Film score by Arcade Fire and Owen Pallett
- Released: March 19, 2021
- Length: 39:59
- Label: Milan
- Producer: Arcade Fire; Owen Pallett;

Arcade Fire chronology
| Everything Now (2017) | Her (Original Score) (2021) | We (2022) |

Owen Pallett chronology
| Island (2020) | Her (Original Score) (2021) | Dream Scenario (Original Motion Picture Score) (2023) |

= Her (score) =

2021 film score by Arcade Fire and Owen Pallett

Her (Original Score) is the film score composed by Arcade Fire and Owen Pallett for the 2013 film Her, directed by Spike Jonze and starring Joaquin Phoenix and Scarlett Johansson. The score was not officially released to the public until March 2021.

It was nominated for Best Original Score at the 86th Academy Awards.

== Background ==
The score for the film was credited to Arcade Fire, with additional music by Owen Pallett. Arcade Fire's Will Butler and Pallett were the major contributors. At the 86th Academy Awards, the score was nominated for Best Original Score.
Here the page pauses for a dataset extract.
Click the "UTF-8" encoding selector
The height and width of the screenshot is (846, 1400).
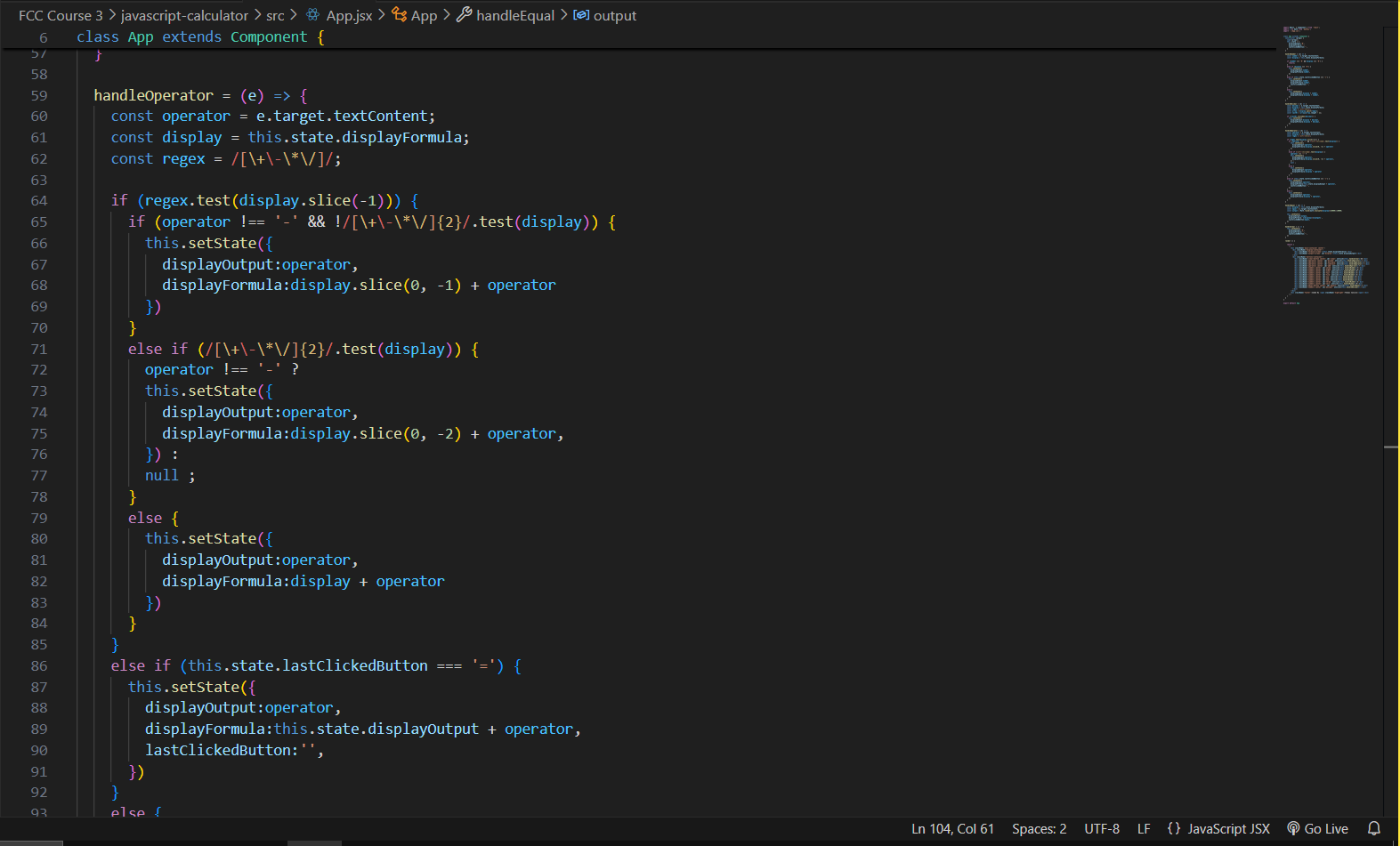click(1102, 828)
In addition to the score, Arcade Fire also wrote the song "Supersymmetry" for the film, which also appears on their album Reflektor. The melody for the song from the same album, called "Porno", can also be heard during the soundtrack. Yeah Yeah Yeahs frontwoman Karen O recorded the song "The Moon Song", a duet with Vampire Weekend frontman Ezra Koenig, which was nominated for an Academy Award for Best Original Song.

== Release ==
Initially, the soundtrack had not been released to the general public in either digital or physical form. A 13-track score appeared for streaming on the website 8tracks.com in January 2014, before being taken down. Warner Bros. Pictures, the film's distributor, provided no official statement on the absence of an official release of the score. Earlier in 2013, Warner Bros. sent promotional CDs of the score and "The Moon Song" to critics for review. Copies of the promotional CDs later ended up on online auction websites. The score was ultimately made available through unofficial YouTube streams and illegal downloads.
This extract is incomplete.